上楼,开门。客厅里的灯还亮着。
顾怀山坐在藤椅上,手里端着茶杯,茶已经凉了。他没有回卧室,就那么坐着,像是在等什么人。看到五个人进来,他放下茶杯,慢慢站起来,背着手,目光从顾长风身上扫到郑三炮,又扫到耿继辉、邓振华、史大凡。
“爷爷,您还没睡?”顾长风走过去。
顾怀山没回答,转身朝阳台走去,推开玻璃门,夜风灌进来,吹动窗帘。他站在阳台上,回头看了五个人一眼,那眼神很平淡,但带着一种不容拒绝的力量。
“过来。”
五个人对视了一眼,跟了过去。阳台不大,五个人挤进来,转身都费劲。顾怀山把玻璃门关上,隔绝了客厅里的灯光和声音。阳台上只剩下路灯的光从楼下照上来,昏黄昏黄的,把几个人的影子拉得很长。
顾怀山背着手,看着院子里的老槐树,沉默了一会儿。然后他转过身,看着这五个年轻人。他的目光从顾长风开始,一个一个地看过去,像是要把每个人的脸都刻在脑子里。
“孩子们。
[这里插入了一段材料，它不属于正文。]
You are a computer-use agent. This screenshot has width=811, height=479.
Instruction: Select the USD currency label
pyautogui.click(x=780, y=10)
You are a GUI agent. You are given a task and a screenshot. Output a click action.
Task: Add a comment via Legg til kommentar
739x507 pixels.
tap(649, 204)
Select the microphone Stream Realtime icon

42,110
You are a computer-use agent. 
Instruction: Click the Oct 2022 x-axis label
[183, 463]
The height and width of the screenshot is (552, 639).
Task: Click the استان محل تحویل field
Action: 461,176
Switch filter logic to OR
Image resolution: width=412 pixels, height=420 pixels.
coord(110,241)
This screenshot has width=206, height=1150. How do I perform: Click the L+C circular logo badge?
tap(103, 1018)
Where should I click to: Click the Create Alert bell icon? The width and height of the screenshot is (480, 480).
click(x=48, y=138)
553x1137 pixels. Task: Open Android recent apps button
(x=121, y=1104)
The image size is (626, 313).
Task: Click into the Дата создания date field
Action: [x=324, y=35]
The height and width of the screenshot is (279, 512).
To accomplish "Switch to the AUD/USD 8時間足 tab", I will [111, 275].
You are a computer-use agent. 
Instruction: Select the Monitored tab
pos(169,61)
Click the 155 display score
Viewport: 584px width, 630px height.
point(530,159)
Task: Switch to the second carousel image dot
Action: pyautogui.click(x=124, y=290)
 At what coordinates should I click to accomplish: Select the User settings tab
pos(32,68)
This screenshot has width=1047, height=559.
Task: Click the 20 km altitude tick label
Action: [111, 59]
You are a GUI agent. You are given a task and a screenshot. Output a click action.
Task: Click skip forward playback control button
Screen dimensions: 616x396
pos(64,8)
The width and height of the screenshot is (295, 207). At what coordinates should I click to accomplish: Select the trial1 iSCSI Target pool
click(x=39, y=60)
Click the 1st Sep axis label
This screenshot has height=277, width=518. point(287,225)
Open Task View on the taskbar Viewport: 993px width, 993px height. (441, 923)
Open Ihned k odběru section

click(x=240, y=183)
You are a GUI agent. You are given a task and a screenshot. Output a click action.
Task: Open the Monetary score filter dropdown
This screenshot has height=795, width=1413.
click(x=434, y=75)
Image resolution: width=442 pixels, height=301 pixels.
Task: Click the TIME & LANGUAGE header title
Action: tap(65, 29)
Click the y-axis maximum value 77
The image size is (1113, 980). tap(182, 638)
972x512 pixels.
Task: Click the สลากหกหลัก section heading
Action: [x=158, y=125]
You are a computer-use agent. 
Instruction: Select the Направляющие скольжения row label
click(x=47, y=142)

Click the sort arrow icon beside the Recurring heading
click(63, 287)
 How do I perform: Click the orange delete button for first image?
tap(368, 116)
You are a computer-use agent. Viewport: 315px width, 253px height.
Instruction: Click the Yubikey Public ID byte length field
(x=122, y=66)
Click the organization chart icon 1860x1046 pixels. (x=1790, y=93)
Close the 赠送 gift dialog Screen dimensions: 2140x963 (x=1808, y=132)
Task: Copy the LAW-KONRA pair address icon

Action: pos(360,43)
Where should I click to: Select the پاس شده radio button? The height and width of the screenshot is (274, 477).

”他开口了,声音不大,但很沉,像石头落进深水里,“我知道026是什么地方。”
顾长风的心跳漏了一拍。他张了张嘴,想说什么,被顾怀山抬手制止了。
“不用解释。也不用告诉我。”顾怀山的声音很平静,平静得像在说今天天气不错,“026是什么地方,我比你们清楚。”
他的目光落在耿继辉脸上,停了一下,又移开。
“爷爷就一句话。”他的声音突然轻了,轻到只有阳台上的五个人能听到,“平安归来。”
夜风从阳台外面灌进来,吹动顾怀山花白的头发。他的腰板依然挺得笔直,像一棵老松树。但他的手在微微发抖——不是害怕,是那种藏在骨头里、忍了一辈子的牵挂,终于在这一刻漏了出来。
邓振华站在最后面,手里还攥着相机,但没举起来。史大凡推了推眼镜,没有说话,但手指在裤缝上攥了一下。郑三炮的喉结滚动了一下,闷声说了一句:“爷爷,我们会的。”耿继辉站在顾长风旁边,轻声说了一句:“爷爷,您放心。”